First off I want to say that some people are having trouble leaving comments and I am working on fixing that! I want everyone to be able to comment, but I hope to do that without turning off the comment moderation.
There have been some new comments on old posts that I wanted the chance to address. I don't mean to pick on you, alnguyen, and this isn't criticism at all, just want to open up the discussion.
I want to address the problem of caste. It's not politically correct to recommend this but for a western woman I think the solution is to marry a Hindu man. When you marry a Hindu man you marry into his caste. Since you embrace the Hindu way of life I'm sure his family will embrace you as a real Hindu. I'm in the software engineering field. I have many Indian buddies with gori wives and these ladies are integrated into the Hindu communities of their husbands. To me the Hindu way is not primarily an individual religion. It's primarily a communal religion. If you want to enjoy the full benefits of the Hindu way join a Hindu family and community through marriage. Why not? You can have a dharmic life together, enjoy artha and kama, and raise a family.
This is a good thought, and one that I've had myself. I'm still in the process of figuring out what I hope future marriage will do for me, and until I can decide that, I can't decide whether to marry purely for the social benefits.
I have concerns about marrying someone purely for his race, which I've written about before. Part of it is that I don't like the idea of people assuming that I became a Hindu for my (hypothetical) husband. It bothers me that people would see me as an extension of his Hinduism and not my own experience of the religion. This might be an esoteric and stupid concern, but it is something I think about.
My dear you will always be perceived as an outsider unless you marry into an Indian Hindu family. Generally speaking if you marry into a Hindu family the community will see you as one of their own.
Generally indeed. I've seen cases where gori wives are accepted and other cases where they are not, it depends a lot on the family and the actual individuals one encounters. We've seen from some of Mrs. BBBB's posts that marrying into Hinduism doesn't always get you instant acceptance.
However, as time has gone on in the writing of this blog, I have felt a lot of acceptance from the Indians that I know. I think my feelings of being an outsider and not wanted stemmed a lot from my own fears and inner thoughts, and not from reality. I'm pretty comfortable at this point with who I am and how I interact with the world. I no longer feel like I need to prove that I am a Hindu.
[In response to my post about why I don't just marry an Indian man]:
With all respect I think you're making a big mistake. Within the Hindu religion marriage is two people following the path of dharma and enjoying artha and kama together. That sharing of a way of life you're going to miss out on. You'll never know the joy of it. Furthermore, you will never be fully accepted into an Indian Hindu community if you marry a white guy. You will always be an outsider. If you're not fully a part of a Hindu community what's the point of trying to be a Hindu? You'll find it empty and void within a few years. Don't make a mistake you're going to regret. You're a very pretty woman. You can get a nice Indian man if you really want to.
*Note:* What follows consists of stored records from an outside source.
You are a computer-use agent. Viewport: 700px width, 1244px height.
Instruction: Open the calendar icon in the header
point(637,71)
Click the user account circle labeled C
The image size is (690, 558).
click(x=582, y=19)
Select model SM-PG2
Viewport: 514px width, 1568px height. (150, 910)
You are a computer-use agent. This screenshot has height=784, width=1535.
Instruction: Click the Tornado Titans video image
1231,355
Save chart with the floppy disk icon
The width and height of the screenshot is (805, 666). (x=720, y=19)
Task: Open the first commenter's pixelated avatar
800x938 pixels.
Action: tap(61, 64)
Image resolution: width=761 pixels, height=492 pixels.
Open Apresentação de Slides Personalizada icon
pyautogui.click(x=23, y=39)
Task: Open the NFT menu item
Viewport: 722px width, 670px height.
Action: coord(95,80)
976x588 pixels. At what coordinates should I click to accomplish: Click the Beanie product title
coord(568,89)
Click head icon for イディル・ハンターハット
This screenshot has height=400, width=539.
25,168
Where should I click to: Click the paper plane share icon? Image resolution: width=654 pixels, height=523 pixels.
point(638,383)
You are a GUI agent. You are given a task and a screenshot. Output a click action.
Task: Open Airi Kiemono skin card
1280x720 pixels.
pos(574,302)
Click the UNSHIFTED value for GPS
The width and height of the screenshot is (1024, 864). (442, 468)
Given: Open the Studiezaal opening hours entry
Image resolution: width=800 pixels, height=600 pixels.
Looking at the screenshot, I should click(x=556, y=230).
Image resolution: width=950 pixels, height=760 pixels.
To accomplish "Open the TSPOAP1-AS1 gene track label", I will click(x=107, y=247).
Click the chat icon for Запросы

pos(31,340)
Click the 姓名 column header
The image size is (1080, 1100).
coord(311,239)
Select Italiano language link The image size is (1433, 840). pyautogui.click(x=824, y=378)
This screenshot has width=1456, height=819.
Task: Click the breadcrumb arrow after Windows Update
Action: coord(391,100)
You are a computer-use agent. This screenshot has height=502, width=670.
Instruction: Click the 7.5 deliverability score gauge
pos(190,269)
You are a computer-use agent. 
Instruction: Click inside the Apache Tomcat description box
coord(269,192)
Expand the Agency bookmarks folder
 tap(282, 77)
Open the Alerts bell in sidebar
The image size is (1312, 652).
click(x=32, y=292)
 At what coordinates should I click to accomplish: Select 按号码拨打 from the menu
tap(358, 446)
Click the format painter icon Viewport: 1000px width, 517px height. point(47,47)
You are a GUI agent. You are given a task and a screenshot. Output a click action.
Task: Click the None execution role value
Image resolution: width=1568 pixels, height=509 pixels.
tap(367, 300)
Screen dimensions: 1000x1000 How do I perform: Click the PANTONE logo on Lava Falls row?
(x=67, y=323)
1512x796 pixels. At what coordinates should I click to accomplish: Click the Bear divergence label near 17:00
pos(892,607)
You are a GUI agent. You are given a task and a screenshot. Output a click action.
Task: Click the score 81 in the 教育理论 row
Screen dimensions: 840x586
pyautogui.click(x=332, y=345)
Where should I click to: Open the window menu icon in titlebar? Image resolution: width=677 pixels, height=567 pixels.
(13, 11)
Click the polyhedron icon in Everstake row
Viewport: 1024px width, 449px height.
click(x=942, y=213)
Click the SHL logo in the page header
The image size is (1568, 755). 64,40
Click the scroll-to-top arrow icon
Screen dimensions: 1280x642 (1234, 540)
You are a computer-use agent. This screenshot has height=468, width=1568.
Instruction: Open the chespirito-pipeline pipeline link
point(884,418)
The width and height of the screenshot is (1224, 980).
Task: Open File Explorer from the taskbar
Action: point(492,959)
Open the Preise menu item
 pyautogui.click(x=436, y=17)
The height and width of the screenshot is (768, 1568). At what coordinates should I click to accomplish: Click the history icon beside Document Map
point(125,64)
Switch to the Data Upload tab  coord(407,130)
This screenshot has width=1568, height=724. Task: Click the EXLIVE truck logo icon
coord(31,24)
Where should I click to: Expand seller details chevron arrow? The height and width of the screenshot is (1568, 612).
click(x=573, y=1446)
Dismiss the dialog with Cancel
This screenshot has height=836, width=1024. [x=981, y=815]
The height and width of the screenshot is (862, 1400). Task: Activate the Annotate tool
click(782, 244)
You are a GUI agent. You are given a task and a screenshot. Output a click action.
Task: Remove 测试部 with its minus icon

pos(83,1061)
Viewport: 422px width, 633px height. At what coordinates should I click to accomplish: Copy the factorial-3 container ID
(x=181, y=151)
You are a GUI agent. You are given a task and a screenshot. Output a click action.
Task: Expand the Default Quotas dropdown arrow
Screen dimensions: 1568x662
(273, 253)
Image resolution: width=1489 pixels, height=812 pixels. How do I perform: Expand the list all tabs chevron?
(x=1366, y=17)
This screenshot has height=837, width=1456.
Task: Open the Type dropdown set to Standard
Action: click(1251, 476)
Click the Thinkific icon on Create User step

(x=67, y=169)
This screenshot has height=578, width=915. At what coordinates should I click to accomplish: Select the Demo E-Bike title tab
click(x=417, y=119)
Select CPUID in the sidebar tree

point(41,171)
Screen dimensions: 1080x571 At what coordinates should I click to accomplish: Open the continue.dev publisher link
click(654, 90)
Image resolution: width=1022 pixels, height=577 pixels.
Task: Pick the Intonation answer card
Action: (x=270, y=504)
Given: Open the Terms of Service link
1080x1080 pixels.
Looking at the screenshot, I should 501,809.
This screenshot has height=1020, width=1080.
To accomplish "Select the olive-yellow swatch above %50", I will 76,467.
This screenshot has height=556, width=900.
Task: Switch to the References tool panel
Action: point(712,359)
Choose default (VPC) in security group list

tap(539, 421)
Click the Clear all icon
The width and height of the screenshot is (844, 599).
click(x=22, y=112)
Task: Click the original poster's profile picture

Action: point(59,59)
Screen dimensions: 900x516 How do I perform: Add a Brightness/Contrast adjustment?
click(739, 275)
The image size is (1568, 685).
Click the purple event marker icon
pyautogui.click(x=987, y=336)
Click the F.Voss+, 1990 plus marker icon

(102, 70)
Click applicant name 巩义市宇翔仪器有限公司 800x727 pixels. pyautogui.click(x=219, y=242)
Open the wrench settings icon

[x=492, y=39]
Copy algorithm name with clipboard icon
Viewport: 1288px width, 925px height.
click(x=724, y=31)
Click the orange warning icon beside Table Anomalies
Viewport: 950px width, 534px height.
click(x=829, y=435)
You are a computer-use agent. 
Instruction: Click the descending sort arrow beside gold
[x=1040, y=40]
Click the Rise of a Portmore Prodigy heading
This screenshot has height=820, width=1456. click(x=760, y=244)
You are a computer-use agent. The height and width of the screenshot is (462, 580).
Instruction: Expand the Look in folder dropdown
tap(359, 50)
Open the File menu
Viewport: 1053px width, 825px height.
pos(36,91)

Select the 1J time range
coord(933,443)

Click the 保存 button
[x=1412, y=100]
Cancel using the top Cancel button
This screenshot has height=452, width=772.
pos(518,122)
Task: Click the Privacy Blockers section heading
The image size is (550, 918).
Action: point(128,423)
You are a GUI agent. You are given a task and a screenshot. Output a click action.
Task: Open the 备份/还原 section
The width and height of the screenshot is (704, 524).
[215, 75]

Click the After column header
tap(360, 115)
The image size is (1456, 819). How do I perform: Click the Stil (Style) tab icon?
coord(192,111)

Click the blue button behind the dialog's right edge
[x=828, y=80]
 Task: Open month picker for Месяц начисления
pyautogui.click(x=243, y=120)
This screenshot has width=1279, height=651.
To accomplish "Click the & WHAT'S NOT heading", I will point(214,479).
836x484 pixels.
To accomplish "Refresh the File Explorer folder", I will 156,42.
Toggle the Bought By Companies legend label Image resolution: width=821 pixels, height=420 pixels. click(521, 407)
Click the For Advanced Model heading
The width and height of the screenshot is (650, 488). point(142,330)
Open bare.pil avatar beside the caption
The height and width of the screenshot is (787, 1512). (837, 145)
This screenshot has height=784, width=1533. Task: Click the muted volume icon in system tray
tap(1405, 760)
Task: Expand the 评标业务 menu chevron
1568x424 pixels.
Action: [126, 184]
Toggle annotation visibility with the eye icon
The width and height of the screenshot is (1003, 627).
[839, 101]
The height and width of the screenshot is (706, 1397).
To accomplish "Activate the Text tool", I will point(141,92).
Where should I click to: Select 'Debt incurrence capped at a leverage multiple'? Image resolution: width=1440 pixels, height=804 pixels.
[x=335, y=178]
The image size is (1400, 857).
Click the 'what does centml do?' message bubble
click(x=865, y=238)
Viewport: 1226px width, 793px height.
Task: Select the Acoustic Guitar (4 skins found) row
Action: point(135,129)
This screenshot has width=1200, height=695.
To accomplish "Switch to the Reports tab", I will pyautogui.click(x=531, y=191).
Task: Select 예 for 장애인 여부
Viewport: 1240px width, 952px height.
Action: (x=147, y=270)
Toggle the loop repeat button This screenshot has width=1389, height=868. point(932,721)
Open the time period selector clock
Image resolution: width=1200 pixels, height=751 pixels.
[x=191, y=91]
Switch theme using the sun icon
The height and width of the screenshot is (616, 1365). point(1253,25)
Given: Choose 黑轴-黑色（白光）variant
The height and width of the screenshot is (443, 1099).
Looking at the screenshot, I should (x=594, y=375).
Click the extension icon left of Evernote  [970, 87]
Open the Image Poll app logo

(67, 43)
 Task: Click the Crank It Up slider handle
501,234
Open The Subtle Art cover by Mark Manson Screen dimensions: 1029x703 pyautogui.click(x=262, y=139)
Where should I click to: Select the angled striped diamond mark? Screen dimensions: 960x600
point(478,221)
Not to be vain, but I do think that I'm beautiful and could land an Indian husband if I tried hard at it. I'm not sure, though, if that's what I want. There are some other factors that come into play that are not related to race and complicate my life, so I'm not sure yet and I'm not going to pursue a husband until I am sure. I don't think that would be fair to the (hypothetical) man. It may end up that it would be better for me to remove myself from family life, that remains to be seen and it is an issue that I'm not comfortable discussing here.
I disagree that lack of acceptance into a Hindu community makes being a Hindu pointless or empty or void and I disagree that I would lose interest.
If you separate Hindu philosophy and beliefs from Indian culture and social tradition, then I've been a follower of Hinduism for 29 years. Most of those years were without a comfortable connection to a Hindu community.
Hinduism is my heart and my soul and it will be whether I am in a community (as I do love to be) or all alone. An ascetic might go into the mountains to meditate alone for years-- though he is not a part of a community, he is still a Hindu.
If you marry a non-Hindu man you will give up much that you could have. I encourage you not to follow the advice of people leading you down that path. Having been in software engineering a long time I've known many Indian Hindu men with white wives. You can get a good Hindu man. No problem. btw - what does your mother think about the possibility of you marrying into a Hindu family?
I wrote a comment in response to this:
"My family would like for me to marry an Indian man, I think. I believe they see it as the same solution that you do, to give me legitimacy.
However, I am a Hindu whether I'm married to an Indian or not.
I don't need to prove myself that way."
I know that everyone here wants to help me to feel happy and safe and fulfilled in my life, and it's so lovely to have people care so much that they write comments and give advice. I appreciate you all! I will continue to take all opinions under consideration and ponder whether they feel right for my circumstances or not.
I'm happy to report that for the last several months I have felt comfortable with my religious and cultural behaviors and the sense of being an outsider is mostly faded. I know I'm a bit of an odd duck, and people still look at me like an exhibit in a zoo, but it's all in the fun of the game.